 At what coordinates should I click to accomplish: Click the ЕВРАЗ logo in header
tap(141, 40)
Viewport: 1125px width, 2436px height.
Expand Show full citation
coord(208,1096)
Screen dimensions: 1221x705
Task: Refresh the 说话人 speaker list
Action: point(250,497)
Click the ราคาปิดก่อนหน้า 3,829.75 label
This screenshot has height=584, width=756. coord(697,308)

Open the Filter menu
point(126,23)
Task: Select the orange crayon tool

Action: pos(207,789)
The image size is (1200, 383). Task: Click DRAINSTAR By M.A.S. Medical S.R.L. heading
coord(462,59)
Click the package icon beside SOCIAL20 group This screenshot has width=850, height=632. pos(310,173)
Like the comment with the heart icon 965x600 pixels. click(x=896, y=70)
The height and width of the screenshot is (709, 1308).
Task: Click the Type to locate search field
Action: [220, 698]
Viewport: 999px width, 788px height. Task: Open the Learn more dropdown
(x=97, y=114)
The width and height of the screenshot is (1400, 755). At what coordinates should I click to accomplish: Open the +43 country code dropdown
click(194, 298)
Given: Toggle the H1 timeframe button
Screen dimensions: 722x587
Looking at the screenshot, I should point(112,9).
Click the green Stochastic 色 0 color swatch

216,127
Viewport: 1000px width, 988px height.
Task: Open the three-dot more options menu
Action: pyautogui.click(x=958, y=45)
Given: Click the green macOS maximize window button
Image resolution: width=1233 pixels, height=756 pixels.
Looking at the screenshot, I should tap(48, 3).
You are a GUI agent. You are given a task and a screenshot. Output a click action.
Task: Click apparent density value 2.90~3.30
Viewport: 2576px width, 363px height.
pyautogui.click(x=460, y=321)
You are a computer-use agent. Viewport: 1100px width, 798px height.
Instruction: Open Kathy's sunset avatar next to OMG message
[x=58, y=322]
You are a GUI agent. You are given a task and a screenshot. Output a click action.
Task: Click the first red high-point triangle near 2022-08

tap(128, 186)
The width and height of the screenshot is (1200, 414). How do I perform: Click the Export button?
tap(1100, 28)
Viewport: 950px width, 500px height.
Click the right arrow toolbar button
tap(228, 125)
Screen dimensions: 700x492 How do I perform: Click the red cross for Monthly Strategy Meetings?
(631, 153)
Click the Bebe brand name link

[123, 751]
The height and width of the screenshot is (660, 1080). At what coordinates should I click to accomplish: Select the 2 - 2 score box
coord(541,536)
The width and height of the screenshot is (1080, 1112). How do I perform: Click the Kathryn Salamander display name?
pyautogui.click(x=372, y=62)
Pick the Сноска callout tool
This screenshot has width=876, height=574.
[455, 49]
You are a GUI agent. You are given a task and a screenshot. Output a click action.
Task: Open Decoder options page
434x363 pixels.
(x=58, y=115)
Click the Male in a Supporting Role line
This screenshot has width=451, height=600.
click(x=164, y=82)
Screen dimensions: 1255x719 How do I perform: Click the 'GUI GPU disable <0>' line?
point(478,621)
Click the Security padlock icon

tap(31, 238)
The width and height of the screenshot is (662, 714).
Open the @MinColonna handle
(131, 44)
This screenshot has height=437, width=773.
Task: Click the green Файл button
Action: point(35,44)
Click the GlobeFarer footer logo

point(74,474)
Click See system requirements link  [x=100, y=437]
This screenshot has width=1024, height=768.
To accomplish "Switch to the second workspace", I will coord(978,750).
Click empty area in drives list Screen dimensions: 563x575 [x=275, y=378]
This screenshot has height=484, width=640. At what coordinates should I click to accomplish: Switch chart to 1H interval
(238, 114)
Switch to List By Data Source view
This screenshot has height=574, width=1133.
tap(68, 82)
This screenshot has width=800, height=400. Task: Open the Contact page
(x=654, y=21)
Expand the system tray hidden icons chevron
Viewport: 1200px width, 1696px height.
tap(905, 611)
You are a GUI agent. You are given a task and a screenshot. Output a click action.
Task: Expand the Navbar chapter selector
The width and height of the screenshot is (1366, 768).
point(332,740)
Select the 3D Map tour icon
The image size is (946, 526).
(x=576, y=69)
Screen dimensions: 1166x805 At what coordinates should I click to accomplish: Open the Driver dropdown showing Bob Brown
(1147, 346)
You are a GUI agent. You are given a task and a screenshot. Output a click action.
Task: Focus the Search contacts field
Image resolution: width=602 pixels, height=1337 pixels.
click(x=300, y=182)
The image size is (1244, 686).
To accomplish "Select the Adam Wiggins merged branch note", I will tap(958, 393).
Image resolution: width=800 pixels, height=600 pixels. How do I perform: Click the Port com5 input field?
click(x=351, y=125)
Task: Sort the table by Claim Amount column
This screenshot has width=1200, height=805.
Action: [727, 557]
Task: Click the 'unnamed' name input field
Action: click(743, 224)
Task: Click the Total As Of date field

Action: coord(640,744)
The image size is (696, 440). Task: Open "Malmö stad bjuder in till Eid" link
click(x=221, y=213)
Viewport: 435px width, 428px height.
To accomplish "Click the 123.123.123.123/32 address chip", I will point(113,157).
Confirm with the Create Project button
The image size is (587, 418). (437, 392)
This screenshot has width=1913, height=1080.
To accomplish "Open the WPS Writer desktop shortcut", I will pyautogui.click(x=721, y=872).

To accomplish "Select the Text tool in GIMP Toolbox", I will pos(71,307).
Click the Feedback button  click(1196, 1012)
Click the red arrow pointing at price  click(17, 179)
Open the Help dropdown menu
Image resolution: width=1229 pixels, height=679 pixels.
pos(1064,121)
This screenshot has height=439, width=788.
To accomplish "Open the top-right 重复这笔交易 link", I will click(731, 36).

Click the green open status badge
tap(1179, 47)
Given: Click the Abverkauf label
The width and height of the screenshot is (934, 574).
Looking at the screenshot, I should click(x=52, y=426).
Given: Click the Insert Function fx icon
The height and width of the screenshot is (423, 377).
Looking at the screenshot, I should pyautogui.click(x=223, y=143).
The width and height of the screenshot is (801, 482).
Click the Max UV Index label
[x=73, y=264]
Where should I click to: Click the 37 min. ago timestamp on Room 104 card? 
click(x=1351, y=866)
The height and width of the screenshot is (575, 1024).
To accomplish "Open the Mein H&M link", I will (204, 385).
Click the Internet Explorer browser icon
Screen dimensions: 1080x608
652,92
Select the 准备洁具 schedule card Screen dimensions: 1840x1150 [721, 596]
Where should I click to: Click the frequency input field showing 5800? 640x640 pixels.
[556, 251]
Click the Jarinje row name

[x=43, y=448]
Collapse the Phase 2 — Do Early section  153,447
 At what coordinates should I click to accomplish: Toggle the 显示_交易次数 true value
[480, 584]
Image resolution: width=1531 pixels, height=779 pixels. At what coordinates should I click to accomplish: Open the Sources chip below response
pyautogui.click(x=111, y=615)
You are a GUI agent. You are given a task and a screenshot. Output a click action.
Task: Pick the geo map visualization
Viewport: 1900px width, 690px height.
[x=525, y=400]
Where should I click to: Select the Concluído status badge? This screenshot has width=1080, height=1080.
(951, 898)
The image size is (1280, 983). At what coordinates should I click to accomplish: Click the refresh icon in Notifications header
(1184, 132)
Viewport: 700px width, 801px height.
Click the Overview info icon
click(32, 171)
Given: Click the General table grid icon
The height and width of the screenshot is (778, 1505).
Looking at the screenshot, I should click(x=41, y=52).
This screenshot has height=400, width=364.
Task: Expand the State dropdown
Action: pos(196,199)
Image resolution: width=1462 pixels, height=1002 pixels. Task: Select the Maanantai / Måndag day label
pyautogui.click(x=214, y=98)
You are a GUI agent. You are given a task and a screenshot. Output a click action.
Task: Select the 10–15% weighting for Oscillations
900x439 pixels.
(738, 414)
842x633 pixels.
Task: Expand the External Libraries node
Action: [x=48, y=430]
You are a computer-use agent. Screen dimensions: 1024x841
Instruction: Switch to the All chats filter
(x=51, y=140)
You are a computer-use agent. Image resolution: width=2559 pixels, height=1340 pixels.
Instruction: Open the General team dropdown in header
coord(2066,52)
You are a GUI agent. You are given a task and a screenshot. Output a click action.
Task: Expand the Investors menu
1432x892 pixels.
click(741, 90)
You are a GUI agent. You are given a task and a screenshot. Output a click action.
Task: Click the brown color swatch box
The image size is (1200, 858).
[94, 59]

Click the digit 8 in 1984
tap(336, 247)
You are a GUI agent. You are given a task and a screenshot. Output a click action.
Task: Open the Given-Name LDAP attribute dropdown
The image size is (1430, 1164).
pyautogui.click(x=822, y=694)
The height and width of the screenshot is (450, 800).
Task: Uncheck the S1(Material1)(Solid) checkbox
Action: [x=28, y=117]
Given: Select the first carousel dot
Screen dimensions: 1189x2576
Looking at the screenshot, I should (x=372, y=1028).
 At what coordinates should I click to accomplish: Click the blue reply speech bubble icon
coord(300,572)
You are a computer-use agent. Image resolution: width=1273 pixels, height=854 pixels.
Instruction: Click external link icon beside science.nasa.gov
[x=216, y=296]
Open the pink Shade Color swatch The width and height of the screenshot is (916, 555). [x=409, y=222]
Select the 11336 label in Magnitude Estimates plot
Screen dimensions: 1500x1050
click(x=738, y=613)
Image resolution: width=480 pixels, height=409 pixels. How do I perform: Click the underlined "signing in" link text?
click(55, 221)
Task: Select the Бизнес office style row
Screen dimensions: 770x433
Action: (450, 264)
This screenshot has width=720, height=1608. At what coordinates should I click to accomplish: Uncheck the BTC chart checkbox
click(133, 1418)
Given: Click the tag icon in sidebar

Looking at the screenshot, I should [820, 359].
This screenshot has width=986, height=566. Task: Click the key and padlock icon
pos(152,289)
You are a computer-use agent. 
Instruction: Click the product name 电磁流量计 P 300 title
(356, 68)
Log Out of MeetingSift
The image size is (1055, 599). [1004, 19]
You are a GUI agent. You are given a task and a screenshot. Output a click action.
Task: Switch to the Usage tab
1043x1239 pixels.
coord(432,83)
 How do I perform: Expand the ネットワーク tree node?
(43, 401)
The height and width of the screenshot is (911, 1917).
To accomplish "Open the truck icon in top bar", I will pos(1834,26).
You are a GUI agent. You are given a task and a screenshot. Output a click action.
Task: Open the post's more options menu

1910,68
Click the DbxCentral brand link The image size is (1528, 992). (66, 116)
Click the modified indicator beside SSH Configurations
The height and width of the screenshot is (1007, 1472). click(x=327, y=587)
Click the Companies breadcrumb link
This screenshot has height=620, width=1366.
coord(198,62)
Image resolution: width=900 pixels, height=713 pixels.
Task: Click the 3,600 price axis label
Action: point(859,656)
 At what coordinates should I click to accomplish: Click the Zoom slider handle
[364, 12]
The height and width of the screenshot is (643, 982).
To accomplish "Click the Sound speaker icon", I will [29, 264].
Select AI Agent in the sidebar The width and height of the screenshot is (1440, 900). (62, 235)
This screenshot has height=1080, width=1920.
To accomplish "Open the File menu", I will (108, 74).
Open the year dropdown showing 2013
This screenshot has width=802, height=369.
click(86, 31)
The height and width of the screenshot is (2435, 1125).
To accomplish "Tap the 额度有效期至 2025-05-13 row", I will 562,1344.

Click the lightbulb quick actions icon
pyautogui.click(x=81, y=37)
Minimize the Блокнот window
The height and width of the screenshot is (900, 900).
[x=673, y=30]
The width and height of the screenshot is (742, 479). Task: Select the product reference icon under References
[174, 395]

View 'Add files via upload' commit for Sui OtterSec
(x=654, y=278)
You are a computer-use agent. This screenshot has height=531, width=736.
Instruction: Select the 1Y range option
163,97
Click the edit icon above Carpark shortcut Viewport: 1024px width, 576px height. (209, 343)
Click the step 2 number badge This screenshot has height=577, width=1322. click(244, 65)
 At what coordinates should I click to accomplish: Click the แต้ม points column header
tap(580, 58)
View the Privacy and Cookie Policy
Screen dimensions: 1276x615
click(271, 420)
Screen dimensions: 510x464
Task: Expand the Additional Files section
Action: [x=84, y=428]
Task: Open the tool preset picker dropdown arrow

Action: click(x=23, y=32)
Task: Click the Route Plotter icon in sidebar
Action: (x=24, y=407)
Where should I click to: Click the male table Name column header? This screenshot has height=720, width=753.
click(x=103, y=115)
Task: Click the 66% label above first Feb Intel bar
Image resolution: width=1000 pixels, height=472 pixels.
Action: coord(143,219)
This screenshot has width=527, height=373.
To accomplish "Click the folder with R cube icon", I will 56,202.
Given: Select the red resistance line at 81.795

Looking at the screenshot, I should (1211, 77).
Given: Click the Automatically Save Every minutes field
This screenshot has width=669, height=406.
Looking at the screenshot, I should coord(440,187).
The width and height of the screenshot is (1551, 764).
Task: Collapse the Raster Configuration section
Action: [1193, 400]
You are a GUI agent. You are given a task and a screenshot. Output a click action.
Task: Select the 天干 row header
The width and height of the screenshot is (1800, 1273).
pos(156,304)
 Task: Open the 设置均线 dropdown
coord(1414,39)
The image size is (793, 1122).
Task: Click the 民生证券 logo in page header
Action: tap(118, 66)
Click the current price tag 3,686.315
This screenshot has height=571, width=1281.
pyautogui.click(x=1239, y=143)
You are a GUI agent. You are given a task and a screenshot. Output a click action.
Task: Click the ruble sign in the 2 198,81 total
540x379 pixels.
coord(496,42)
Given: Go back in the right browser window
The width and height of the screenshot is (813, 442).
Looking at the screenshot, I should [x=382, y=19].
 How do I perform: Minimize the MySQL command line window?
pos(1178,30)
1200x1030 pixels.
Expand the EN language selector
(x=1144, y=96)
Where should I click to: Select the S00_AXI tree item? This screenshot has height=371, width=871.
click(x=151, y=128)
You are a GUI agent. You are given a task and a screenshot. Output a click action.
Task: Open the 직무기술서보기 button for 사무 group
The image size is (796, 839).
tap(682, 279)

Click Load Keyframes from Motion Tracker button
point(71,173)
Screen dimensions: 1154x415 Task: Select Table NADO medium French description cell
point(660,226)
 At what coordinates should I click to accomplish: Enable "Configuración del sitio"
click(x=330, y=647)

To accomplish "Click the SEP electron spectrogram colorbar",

• TRY IT:
Everything from the first line of the data through the line holding "You are a computer-use agent. Viewport: 1100px" should be output exactly, and no other lines.

• EXPECTED ANSWER:
 At what coordinates should I click to accomplish: Click the ЕВРАЗ logo in header
tap(141, 40)
Viewport: 1125px width, 2436px height.
Expand Show full citation
coord(208,1096)
Screen dimensions: 1221x705
Task: Refresh the 说话人 speaker list
Action: point(250,497)
Click the ราคาปิดก่อนหน้า 3,829.75 label
This screenshot has height=584, width=756. coord(697,308)

Open the Filter menu
point(126,23)
Task: Select the orange crayon tool

Action: pos(207,789)
The image size is (1200, 383). Task: Click DRAINSTAR By M.A.S. Medical S.R.L. heading
coord(462,59)
Click the package icon beside SOCIAL20 group This screenshot has width=850, height=632. pos(310,173)
Like the comment with the heart icon 965x600 pixels. click(x=896, y=70)
The height and width of the screenshot is (709, 1308).
Task: Click the Type to locate search field
Action: [220, 698]
Viewport: 999px width, 788px height. Task: Open the Learn more dropdown
(x=97, y=114)
The width and height of the screenshot is (1400, 755). At what coordinates should I click to accomplish: Open the +43 country code dropdown
click(194, 298)
Given: Toggle the H1 timeframe button
Screen dimensions: 722x587
Looking at the screenshot, I should point(112,9).
Click the green Stochastic 色 0 color swatch

216,127
Viewport: 1000px width, 988px height.
Task: Open the three-dot more options menu
Action: pyautogui.click(x=958, y=45)
Given: Click the green macOS maximize window button
Image resolution: width=1233 pixels, height=756 pixels.
Looking at the screenshot, I should tap(48, 3).
You are a GUI agent. You are given a task and a screenshot. Output a click action.
Task: Click apparent density value 2.90~3.30
Viewport: 2576px width, 363px height.
pyautogui.click(x=460, y=321)
You are a computer-use agent. Viewport: 1100px width, 798px height.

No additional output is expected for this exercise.